DATA FOR REVIEW:
+===+
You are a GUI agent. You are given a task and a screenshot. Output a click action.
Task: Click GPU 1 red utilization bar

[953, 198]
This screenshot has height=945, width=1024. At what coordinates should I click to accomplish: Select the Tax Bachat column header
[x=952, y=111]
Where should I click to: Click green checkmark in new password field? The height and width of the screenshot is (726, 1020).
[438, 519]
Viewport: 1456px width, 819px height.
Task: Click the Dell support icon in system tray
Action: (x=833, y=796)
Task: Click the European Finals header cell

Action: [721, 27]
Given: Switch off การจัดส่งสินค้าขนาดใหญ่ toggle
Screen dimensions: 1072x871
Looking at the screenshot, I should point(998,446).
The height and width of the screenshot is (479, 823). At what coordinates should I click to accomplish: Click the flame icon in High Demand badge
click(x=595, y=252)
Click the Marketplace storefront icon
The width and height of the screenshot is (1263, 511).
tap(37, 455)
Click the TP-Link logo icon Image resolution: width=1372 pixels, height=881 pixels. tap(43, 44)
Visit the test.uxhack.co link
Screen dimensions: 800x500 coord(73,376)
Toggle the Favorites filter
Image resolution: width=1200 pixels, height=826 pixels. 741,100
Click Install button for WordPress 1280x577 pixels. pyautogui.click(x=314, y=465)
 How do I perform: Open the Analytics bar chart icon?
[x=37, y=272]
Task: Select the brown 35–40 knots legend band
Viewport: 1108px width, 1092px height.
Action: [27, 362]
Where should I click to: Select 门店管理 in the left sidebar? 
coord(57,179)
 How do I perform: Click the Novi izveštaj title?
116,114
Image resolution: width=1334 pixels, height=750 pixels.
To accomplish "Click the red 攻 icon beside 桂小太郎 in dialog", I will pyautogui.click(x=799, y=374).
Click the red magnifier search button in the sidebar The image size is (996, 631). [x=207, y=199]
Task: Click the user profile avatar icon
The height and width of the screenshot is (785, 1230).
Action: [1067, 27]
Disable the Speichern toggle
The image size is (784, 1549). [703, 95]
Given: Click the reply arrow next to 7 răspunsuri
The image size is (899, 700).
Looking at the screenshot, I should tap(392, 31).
+===+
DESCRIPTION OF THE TASK:
Using the data above, return each line that includes the word "pyautogui".

TASK RESPONSE:
Click Install button for WordPress 1280x577 pixels. pyautogui.click(x=314, y=465)
To accomplish "Click the red 攻 icon beside 桂小太郎 in dialog", I will pyautogui.click(x=799, y=374).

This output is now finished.